Saved data entries
+-------+

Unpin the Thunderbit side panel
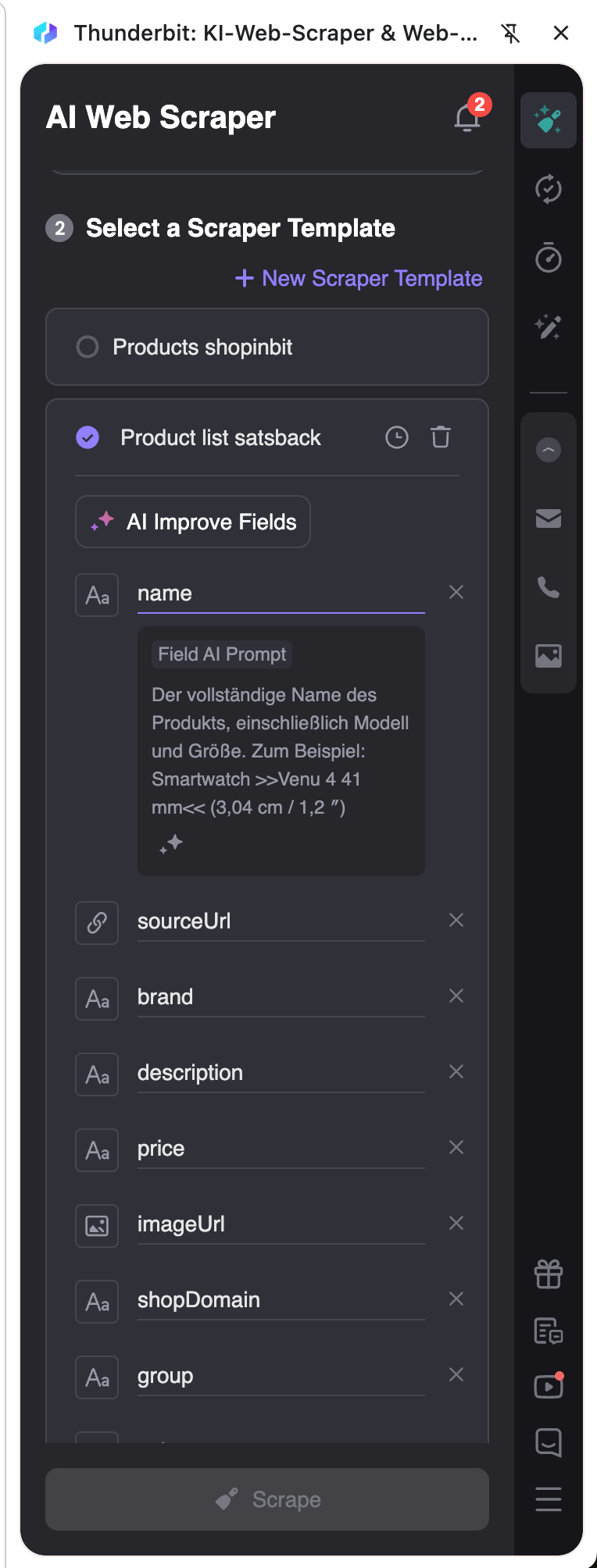The width and height of the screenshot is (597, 1568). pyautogui.click(x=511, y=33)
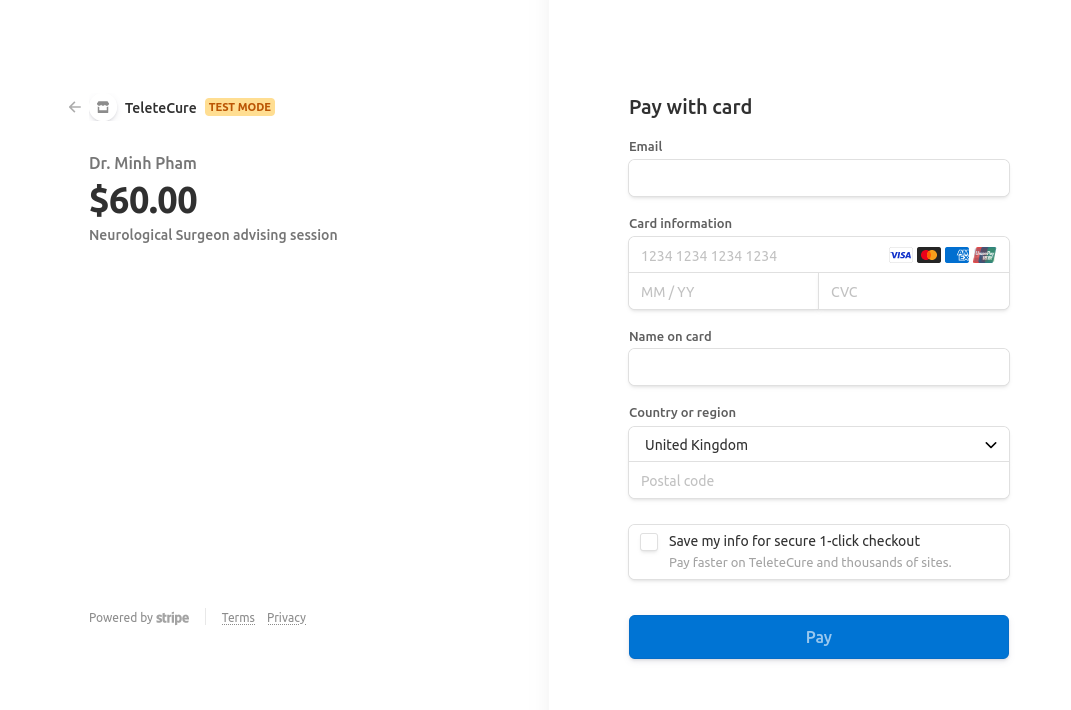Viewport: 1071px width, 710px height.
Task: Click the TEST MODE badge
Action: (x=240, y=107)
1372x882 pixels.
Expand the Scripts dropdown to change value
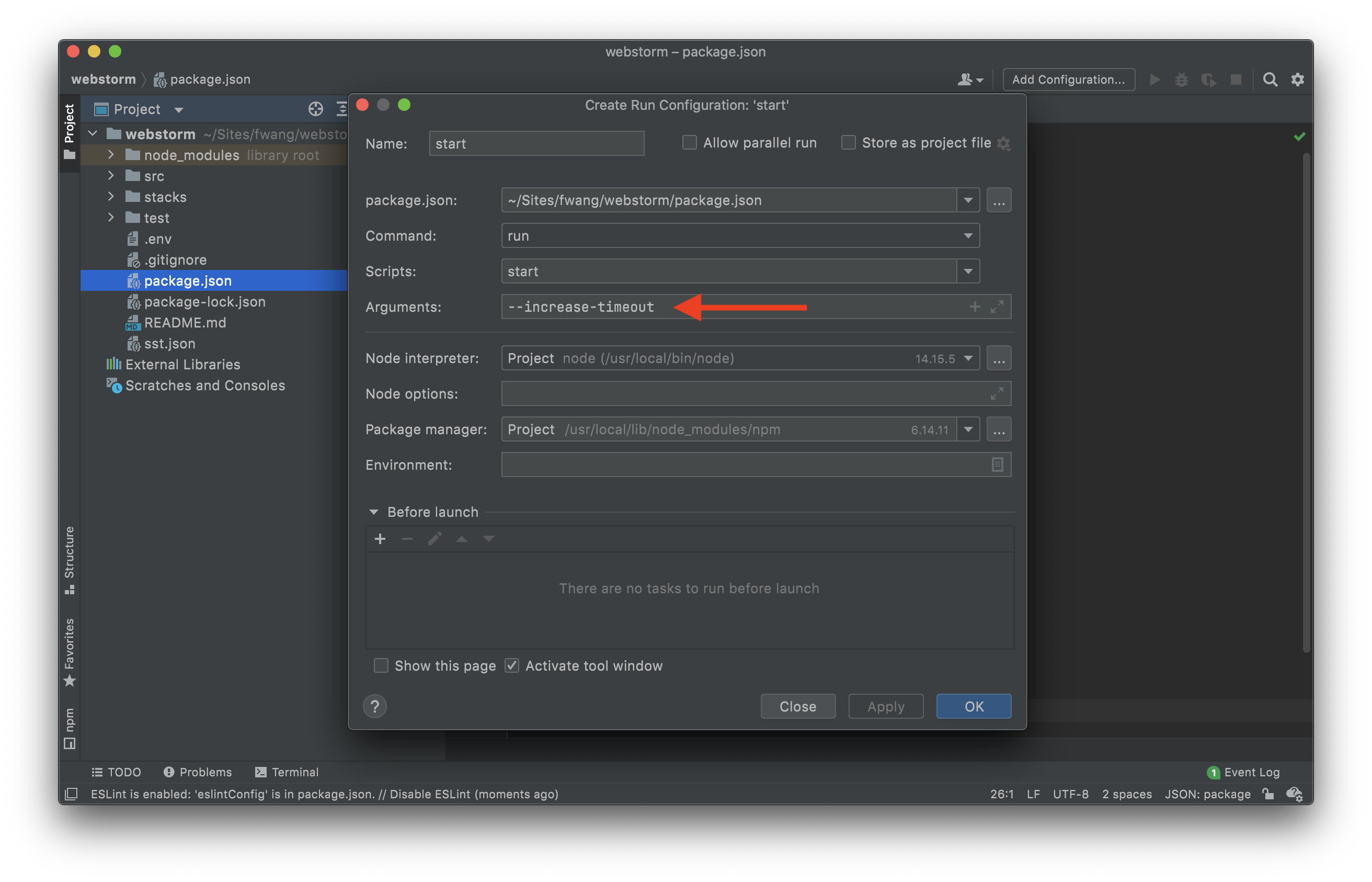[967, 270]

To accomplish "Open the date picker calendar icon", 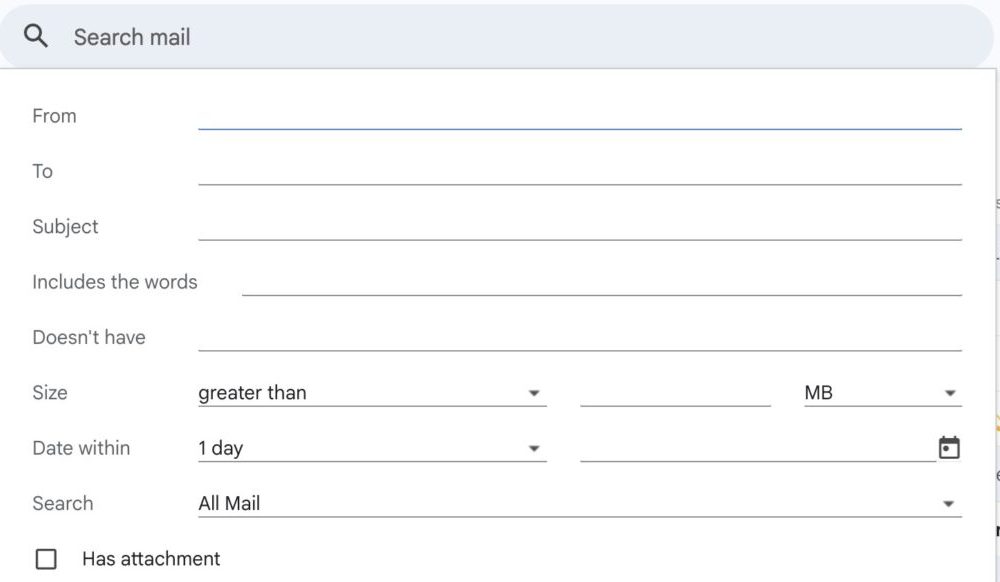I will 949,448.
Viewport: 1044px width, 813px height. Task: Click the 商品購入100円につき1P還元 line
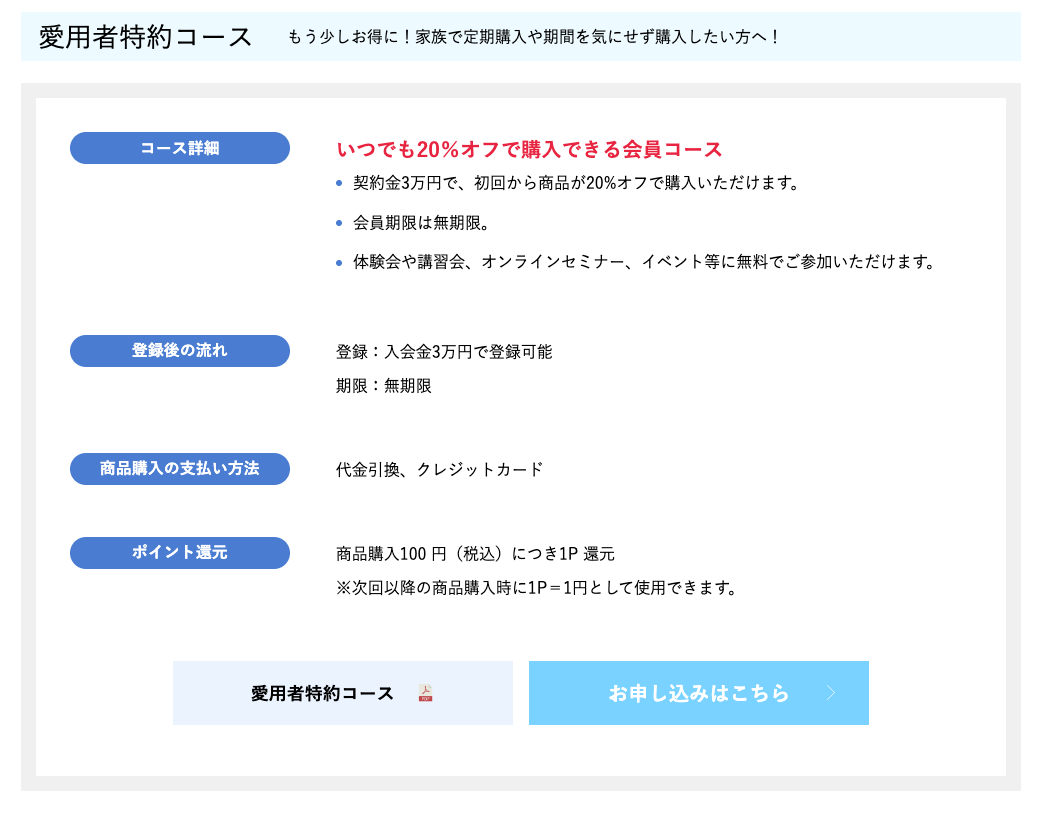475,554
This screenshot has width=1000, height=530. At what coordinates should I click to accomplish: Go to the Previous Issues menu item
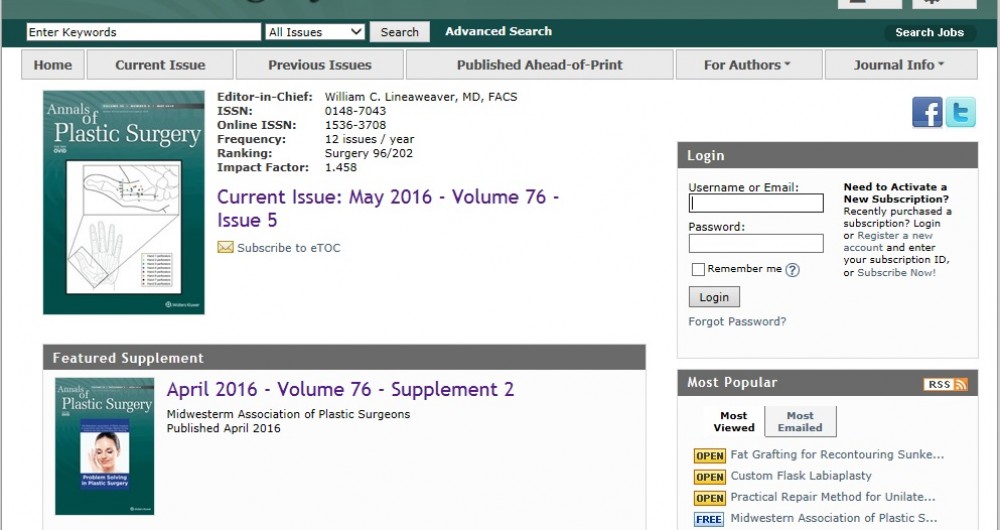point(319,65)
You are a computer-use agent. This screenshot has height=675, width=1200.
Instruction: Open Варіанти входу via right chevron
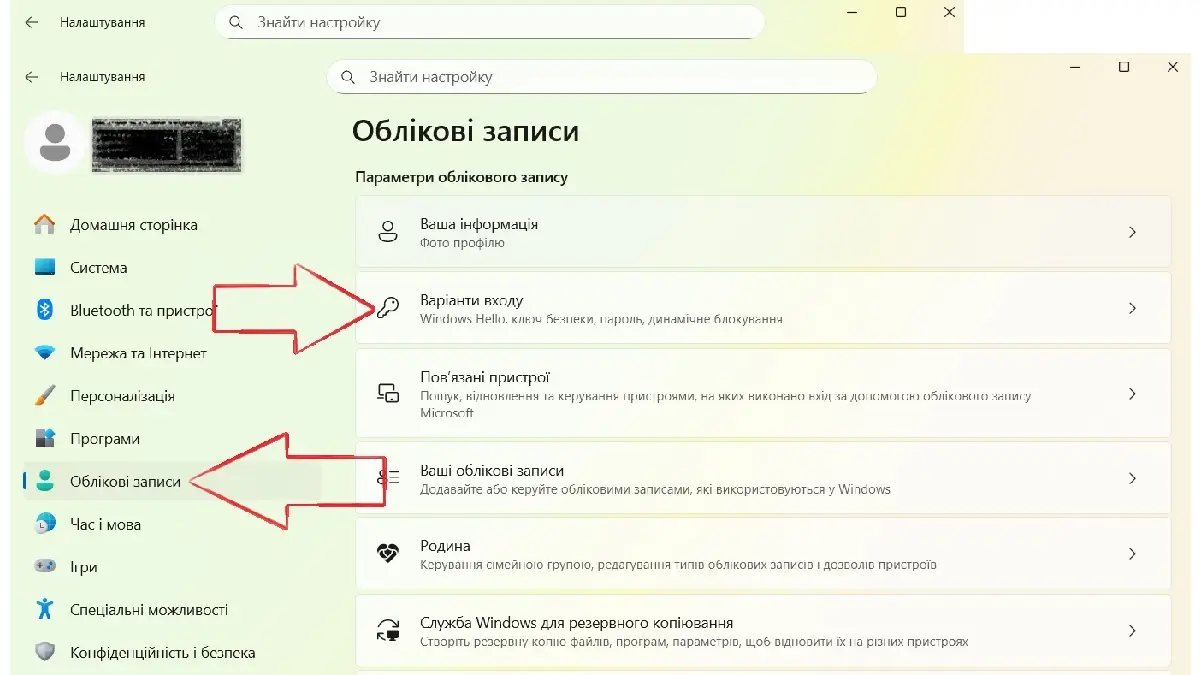pyautogui.click(x=1132, y=309)
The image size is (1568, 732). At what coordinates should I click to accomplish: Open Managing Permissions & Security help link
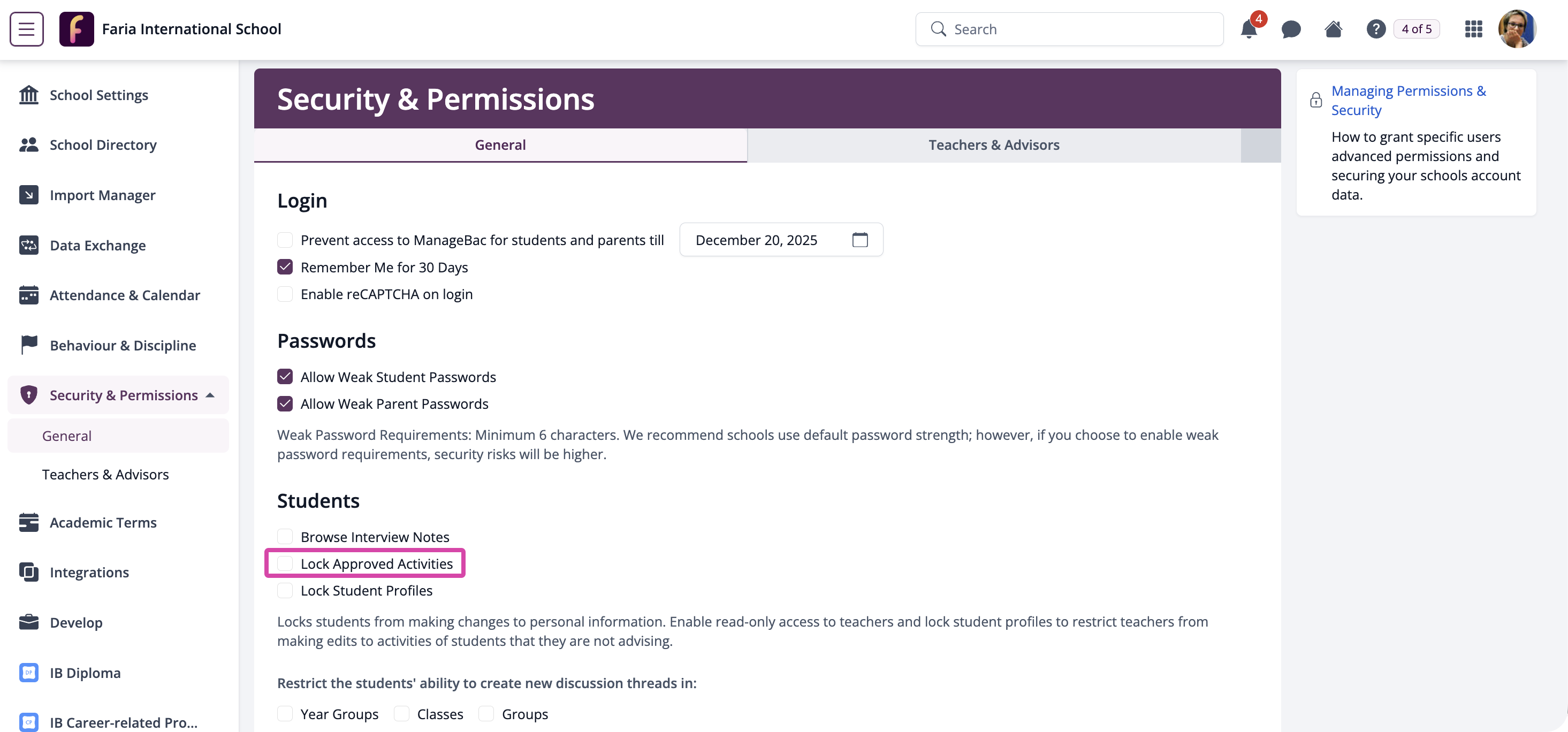(1408, 101)
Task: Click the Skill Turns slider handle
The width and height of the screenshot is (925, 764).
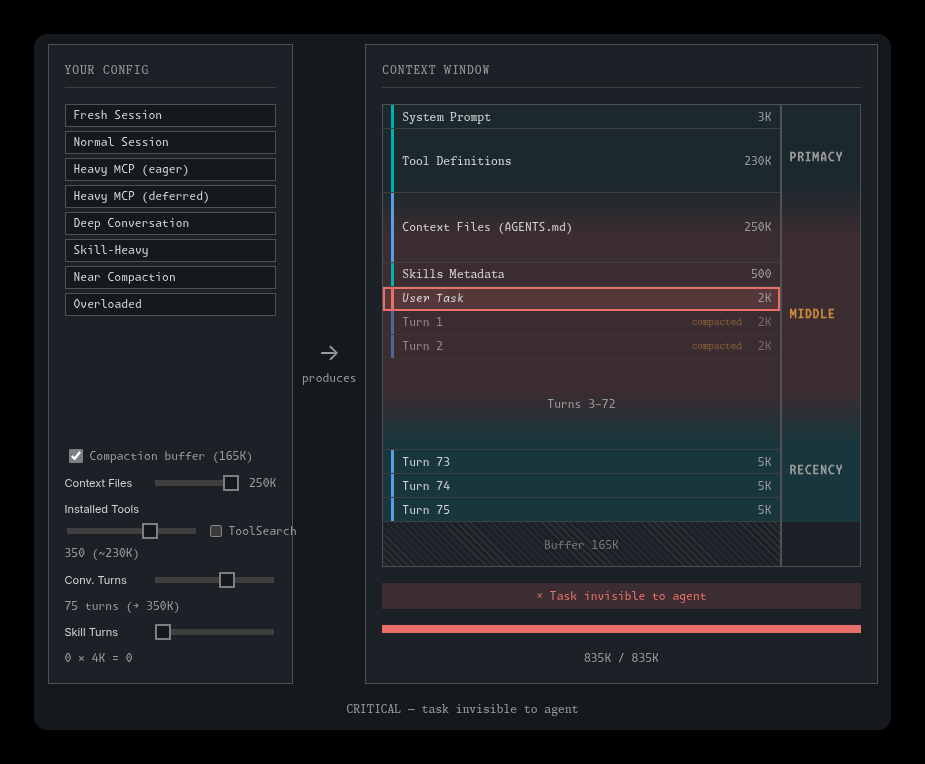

+-------+

All lines from the one containing "The image size" through the end of the entries above must be given again exactly, with every picture omitted.

# Output of the task
The image size is (1568, 732). At what coordinates should I click to accomplish: Open Managing Permissions & Security help link
(1408, 101)
Task: Click the Skill Turns slider handle
The width and height of the screenshot is (925, 764).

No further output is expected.